*** Opening of SOURCE PASSAGE ***
All of this did not come about by accident, and the fact that it's being abandoned by people who do not wish to even argue why they want to remove fundamental democratic safeguards should be met with extreme suspicion.
The arguments in favor of electronic voting are extremely weak, and in many instances e-voting has already been found to be subject to deliberate manipulation.
There is no excuse for lowering our standards for the most essential element of a democracy.
Edit: A colleague phrased this brilliantly before: "We have these machines that can do literally anything we want them to, and instead we're using them as a poor imitation of paper"
In Germany as a business owner I'm required to file taxes electronically. But then in the last step I still have to print out some of forms and send them via snail mail to the German tax office.
And don't get me started about registering a new company. It takes weeks and you need to visit a notary. (Coincidentally last week I created a UK Ltd to hold some intellectual property. It took 20 minutes and I paid the fee via PayPal. And the next day everything was ready to go.)
*** Close of SOURCE PASSAGE ***
*** Opening of DATASET SECTION ***
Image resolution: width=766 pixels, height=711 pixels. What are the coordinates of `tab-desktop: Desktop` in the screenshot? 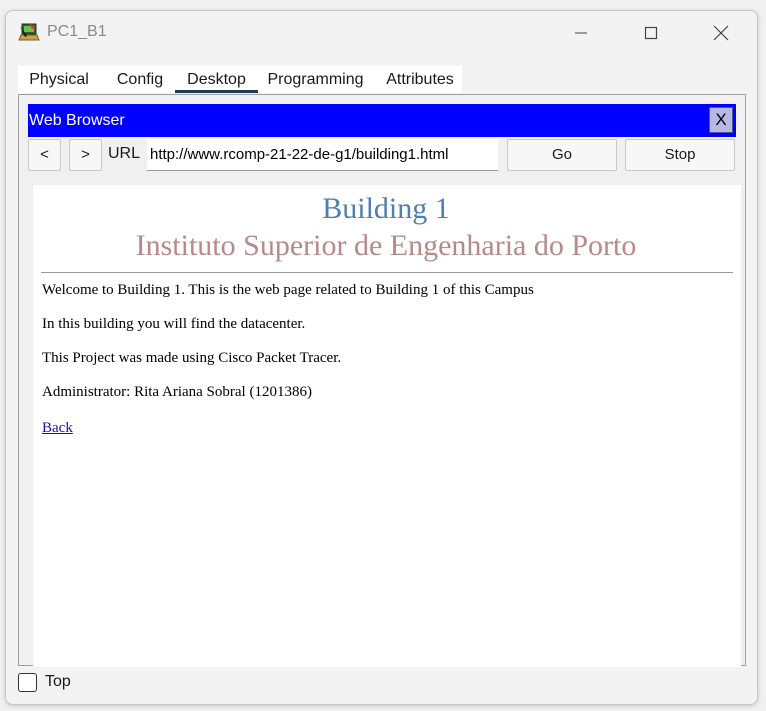 It's located at (216, 80).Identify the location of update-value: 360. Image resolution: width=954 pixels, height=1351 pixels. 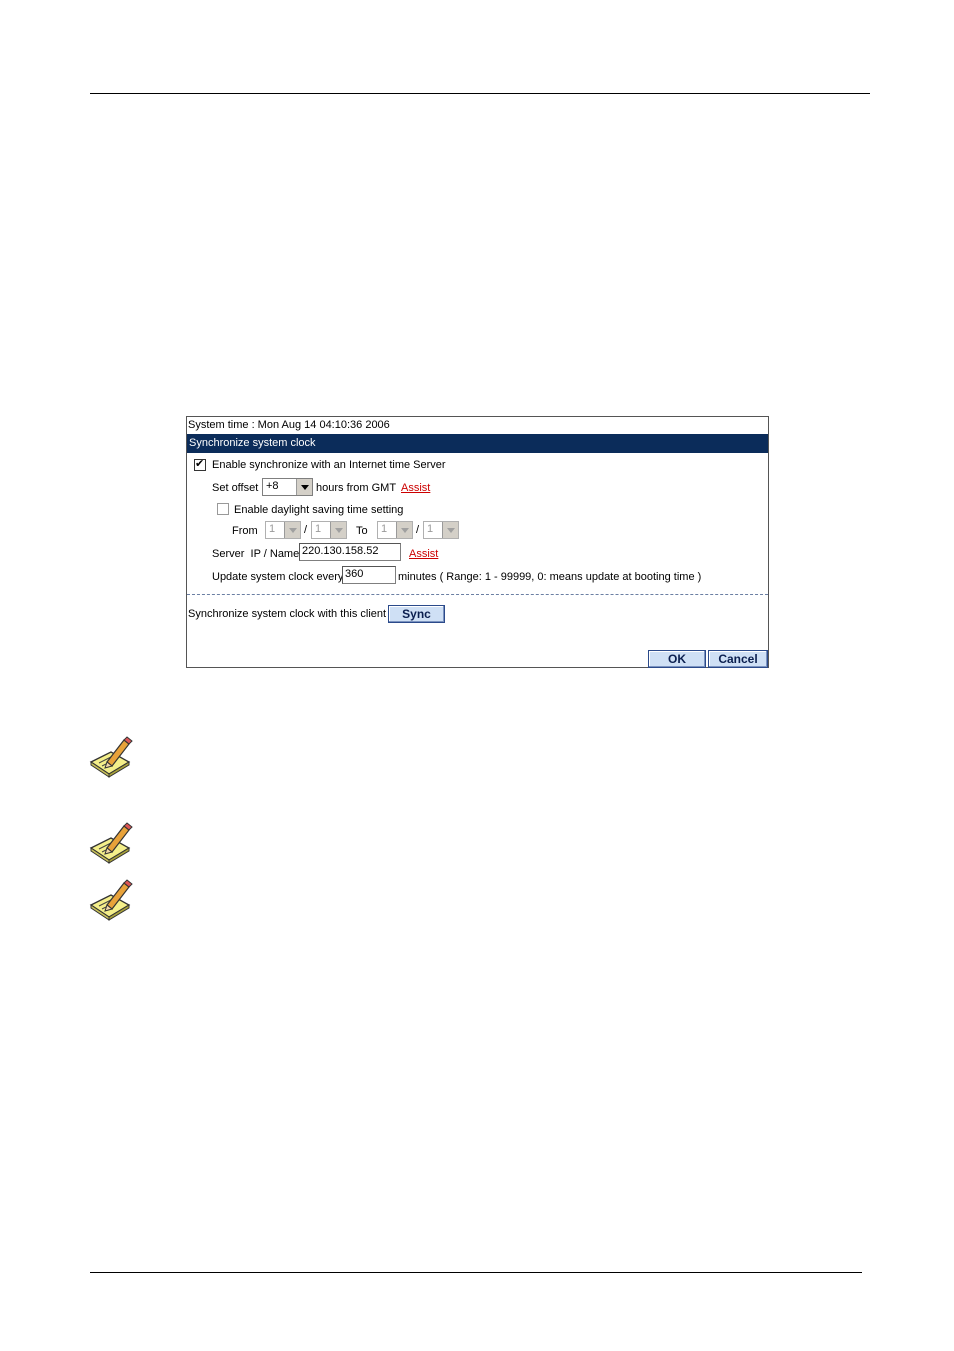
(354, 574). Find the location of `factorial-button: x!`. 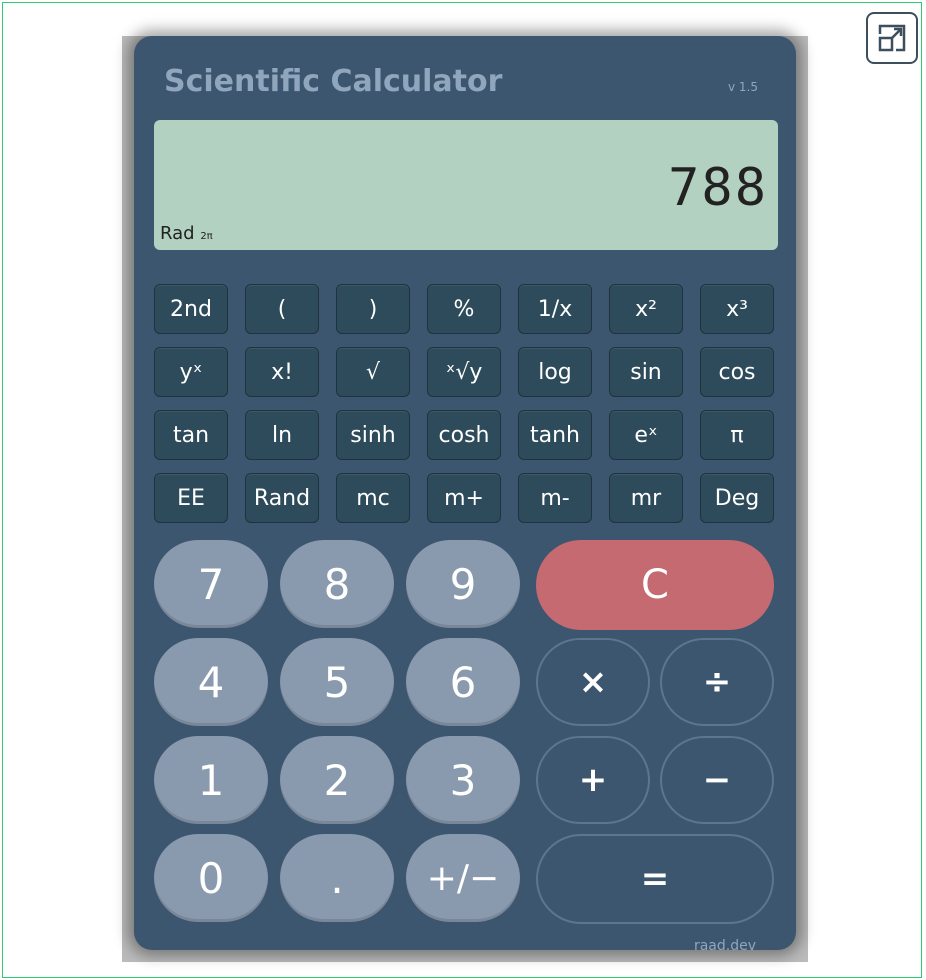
*** Close of DATASET SECTION ***
Resume the comment thread on electronic voting and German bureaucracy from its last sentence.

There are really different school of thoughts when it comes to administration. And you can't just slap an electronic form ontop of an over-regulated dinosaur and automagically become a modern & agile institution.
I assumed Germany was more organized than that.
In reality, even with e-signatures and what not it's far from that. You submit multiple documents to multiple government offices, processing takes days, and there is plenty of printing, mailing and scanning going on behind the scenes.
Problem is, governments have little incentive to improve UX, as they face no competition. You either put up with the bureaucracy and stupid big forms, or... well, there's no other option.